Robert Earl Keen – Goode-Crowley Theater (Marfa, Texas)
Rowdy can be fun. There’s a place for rowdy, and sometimes that place is a Robert Earl Keen show at a beer hall favored by roofers and frat boys. The hook for the January 19 show in Marfa, Texas, however, was its Marfa-ness. The little 250-seat theater in this one-stoplight town meant this was a sit-down show. Marfa, population 2,500, is hours from anywhere and on the way to nowhere. The audience really had to want to be there, and Keen himself must have been keen to perform in such an intimate setting.
This was the first of two sold-out nights, and the venue was standing-room-only with local folks and ardent fans who’d come from all over. Opening the show was Ross Cashiola, a Chicago guy now living in Marfa who crooned a handful of brave and revealing originals. Cashiola’s song “Skydiving”, with its concision, delicacy and punch, stilled the otherwise restless room.
This had been billed as a solo acoustic event. It wasn’t, but no matter. Keen took the mike and without a word his crackerjack band swung into “Feeling Good Again” and then “Gringo Honeymoon”. “Wild Wind” and “Mariano” followed. Many in the crowd sang along, softly. The wooden floors jounced with all the booted toes unconsciously keeping time. Keen seemed slightly subdued, as if gauging the gig before genuinely letting loose.
He told a joke and headed into “Sonora’s Death Row” and “Wolf And Bear”. He then set his guitar aside, eyed the audience, and took the mike off the stand.
“This is a song about love and Hank Williams and baseball — a triple shot of hit material,” he said, and pedal steel guitarist Marty Muse slid into the boozy wail of “The Great Hank Williams”. Although he’s a fine, sensitive balladeer, Keen is arguably best in the droll landscape of the perverse. Things suddenly clicked. His performance went from being another day at the office to a guy and his band knocking out a genuinely odd song that completely worked.
After the loony “Merry Christmas From The Family”, Keen stood solo for “This Old Porch”. Midway through, he ruminated on how to define his music. It came to him, he said, while staring out the window of a motel in Bakersfield, California. His was “Best Western” music.
When the band returned, the energy level dialed up four ticks. The Robert Earl Keen Band is seamless and pro, but guitarist Rich Brotherton rises above even that standard. A rocketing “Amarillo Highway” had Keen proclaiming he’d done the song so long that it was no longer Terry Allen’s. “It’s my fucking song now,” he declared.
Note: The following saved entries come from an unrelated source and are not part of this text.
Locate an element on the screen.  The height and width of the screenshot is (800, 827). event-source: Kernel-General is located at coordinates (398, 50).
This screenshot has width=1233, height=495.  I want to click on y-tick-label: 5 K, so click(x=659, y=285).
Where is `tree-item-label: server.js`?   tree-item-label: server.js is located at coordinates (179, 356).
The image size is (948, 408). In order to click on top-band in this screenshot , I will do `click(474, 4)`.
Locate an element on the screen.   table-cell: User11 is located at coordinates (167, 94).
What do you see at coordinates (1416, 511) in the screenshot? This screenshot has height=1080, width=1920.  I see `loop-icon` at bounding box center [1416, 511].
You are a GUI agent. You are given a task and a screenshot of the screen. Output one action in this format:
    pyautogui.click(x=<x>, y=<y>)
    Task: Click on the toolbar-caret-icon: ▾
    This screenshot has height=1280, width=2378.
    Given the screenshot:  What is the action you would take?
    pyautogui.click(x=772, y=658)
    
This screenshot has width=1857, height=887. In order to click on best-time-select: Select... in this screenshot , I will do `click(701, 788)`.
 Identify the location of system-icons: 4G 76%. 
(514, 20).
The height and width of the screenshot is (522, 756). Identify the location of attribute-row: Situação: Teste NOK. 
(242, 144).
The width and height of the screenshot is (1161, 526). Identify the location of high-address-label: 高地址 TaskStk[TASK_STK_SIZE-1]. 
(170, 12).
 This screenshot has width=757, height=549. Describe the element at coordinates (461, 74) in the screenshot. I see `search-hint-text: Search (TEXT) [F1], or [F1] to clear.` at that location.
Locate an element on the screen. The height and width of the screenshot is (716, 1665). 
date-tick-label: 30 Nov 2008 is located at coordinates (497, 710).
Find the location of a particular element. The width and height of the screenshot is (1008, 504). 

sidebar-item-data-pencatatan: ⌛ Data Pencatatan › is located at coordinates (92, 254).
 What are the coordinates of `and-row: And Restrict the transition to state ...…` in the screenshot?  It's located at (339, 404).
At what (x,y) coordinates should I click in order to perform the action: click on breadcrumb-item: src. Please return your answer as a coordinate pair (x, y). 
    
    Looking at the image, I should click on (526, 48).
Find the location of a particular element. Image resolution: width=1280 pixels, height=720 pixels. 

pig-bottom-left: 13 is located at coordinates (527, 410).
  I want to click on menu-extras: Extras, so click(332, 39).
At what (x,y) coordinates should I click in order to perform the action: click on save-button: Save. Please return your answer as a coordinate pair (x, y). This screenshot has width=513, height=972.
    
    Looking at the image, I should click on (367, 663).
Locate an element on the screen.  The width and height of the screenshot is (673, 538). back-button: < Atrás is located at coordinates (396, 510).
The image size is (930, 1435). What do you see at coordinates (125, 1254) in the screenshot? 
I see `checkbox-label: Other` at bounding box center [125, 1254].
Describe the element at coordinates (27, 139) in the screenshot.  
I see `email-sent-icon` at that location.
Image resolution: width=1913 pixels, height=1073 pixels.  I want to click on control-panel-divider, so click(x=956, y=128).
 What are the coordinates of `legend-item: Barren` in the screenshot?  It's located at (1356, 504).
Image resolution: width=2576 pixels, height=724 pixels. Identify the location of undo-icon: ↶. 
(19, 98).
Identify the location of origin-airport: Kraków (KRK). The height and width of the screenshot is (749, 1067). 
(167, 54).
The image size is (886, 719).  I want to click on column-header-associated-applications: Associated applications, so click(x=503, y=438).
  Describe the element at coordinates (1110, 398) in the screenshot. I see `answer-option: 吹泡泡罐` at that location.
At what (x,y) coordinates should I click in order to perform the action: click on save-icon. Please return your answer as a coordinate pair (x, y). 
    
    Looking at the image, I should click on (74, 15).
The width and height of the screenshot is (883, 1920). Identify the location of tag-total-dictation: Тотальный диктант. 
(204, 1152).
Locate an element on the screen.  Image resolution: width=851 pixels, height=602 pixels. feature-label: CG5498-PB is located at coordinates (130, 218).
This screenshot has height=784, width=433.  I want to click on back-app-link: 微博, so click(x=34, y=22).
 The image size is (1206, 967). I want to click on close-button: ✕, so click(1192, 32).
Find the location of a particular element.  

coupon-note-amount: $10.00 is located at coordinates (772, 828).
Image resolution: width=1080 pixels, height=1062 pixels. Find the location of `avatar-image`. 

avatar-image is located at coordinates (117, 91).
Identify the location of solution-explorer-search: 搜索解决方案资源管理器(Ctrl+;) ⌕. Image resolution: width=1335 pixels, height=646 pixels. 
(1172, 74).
The crowd yipped and yowled. No longer content to sit still, cowboys gave up the constraint of theater seats to congregate along the wall, waving their hats and draining beer after beer. “Corpus Christi Bay” and “Dreadful Selfish Crime” came before the finale, a great, raucous, locomotive version of Keen’s much-loved anthem “The Road Goes On Forever”.
Stomping brought them back for “Rollin’ By” and “Apt. 9” before the concert’s clear, sweet finish: The band lined up with acoustic guitars and Keen on mandolin, and, unaided by microphones and in harmony, they sang Billy Joe Shaver’s “Live Forever”, strolling offstage for good as they reached the song’s final chords.